Whitaker – #shortstory n.74

L’unico vantaggio della morte prematura è che ferma il tempo. Quando è morta mia mamma è stato un dramma, uno strazio anche se non ne cogliessi appieno la portata. A dodici anni hai una visione veramente semplificata del mondo, i cui confini coincidono con quelli infinitesimali del tuo. Non esiste altro e te ne fotti degli altri, persino di lei, tua madre, che è lì distesa immobile in quella chiesa, che puzza di incenso e di gente.

L’unico cazzo di guaio in quel momento è che lei non ti sarà più di aiuto, supporto, risorsa e soluzione per tutto il tuo esistere.

Oggi non riesco a immaginarmela diversa da com’era l’ultimo giorno che l’ho vista. Sarebbe ingrassata? Avrebbe tinto il bianco dei capelli?

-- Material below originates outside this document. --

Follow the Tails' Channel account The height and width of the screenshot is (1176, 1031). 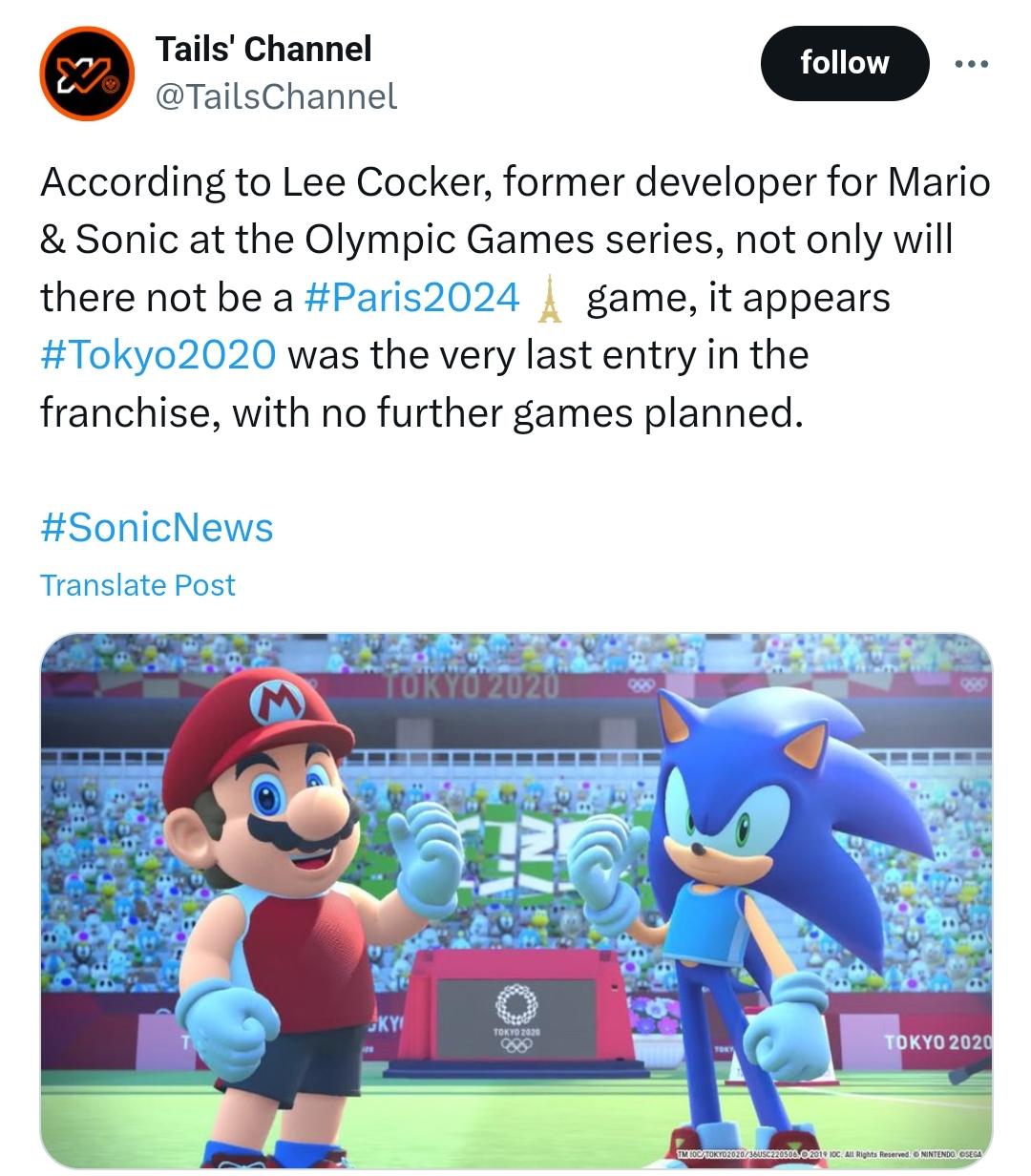pos(845,63)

Quali sarebbero ora i segni della vita: rughe o cicatrici? Avrebbe lasciato mio padre? Lui, così diverso da lei, o dal ricordo che ne ho.

Semplicemente, lei non è anziana: continua a essere la gnocca quarantenne con l’aria furba da liceale. Sono io quello più adulto, quello più vecchio.

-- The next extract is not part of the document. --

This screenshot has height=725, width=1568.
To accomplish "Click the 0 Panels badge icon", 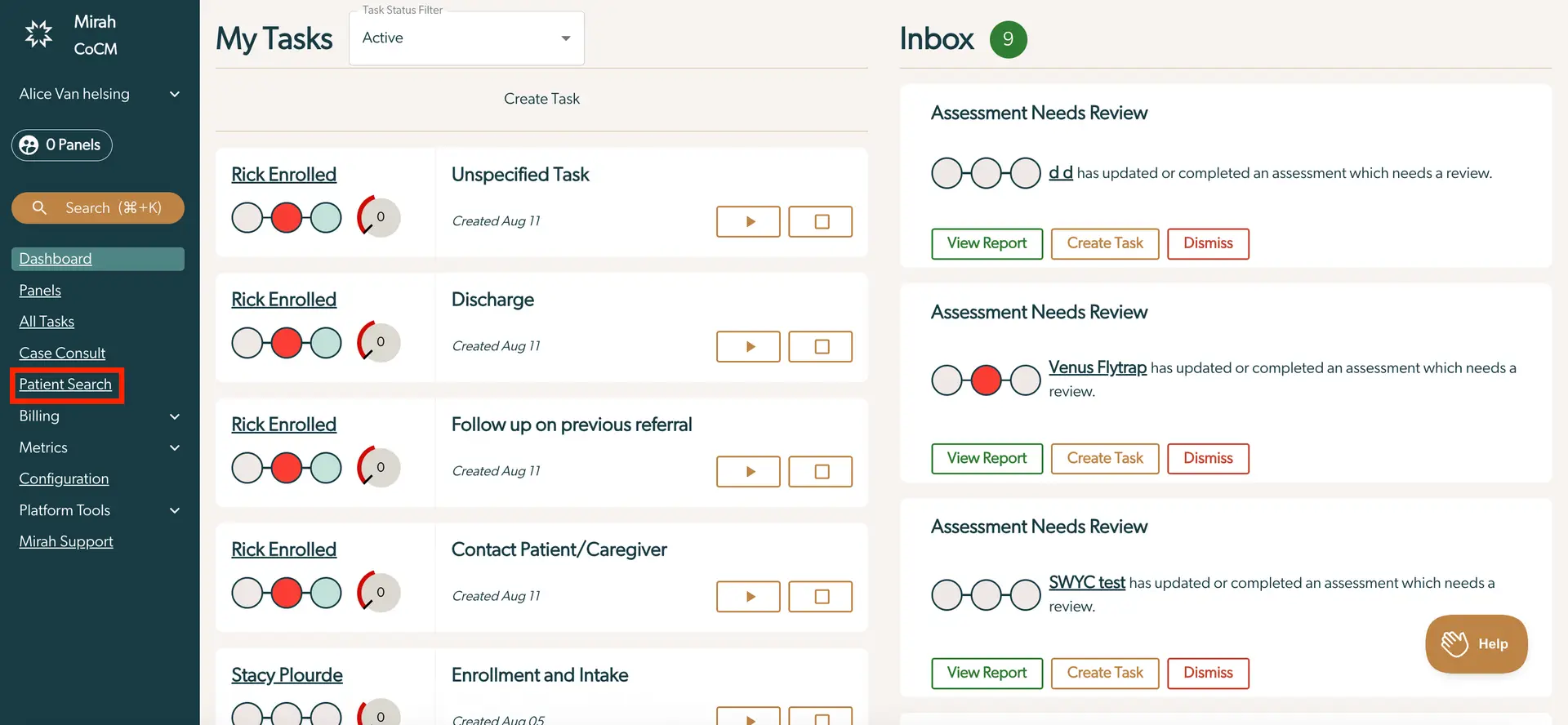I will tap(29, 145).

In fondo, devo sbattere il muso contro la triste verità di quanto poco la conoscessi e quel che mi è rimasto di lei è attraverso il riflettore sbilenco di un moccioso. E mi ostino a pensarla al presente come fosse viva e come se non fosse una semisconosciuta. Ho vissuto meno di un terzo della mia vita con lei, compresi gli anni inconsapevoli e impalpabili da poppante. Ad alcuni collaboratori e conoscenti ho dedicato decisamente molto più tempo.

Poi mi ricordo di una parola strana, prima si forma nella testa, ma appena dopo ne esce e si materializza sulla libreria di fronte, con le lettere che cominciano a ballare, a dimenarsi, pazze. Si sbracciano per farsi vedere. Sono talmente scalmanate nei movimenti che non riesco a leggerle nell’insieme, ma devo comporre la parola con lo spelling per coglierne il significato: Imprinting.

Boh, sarà quello, forse.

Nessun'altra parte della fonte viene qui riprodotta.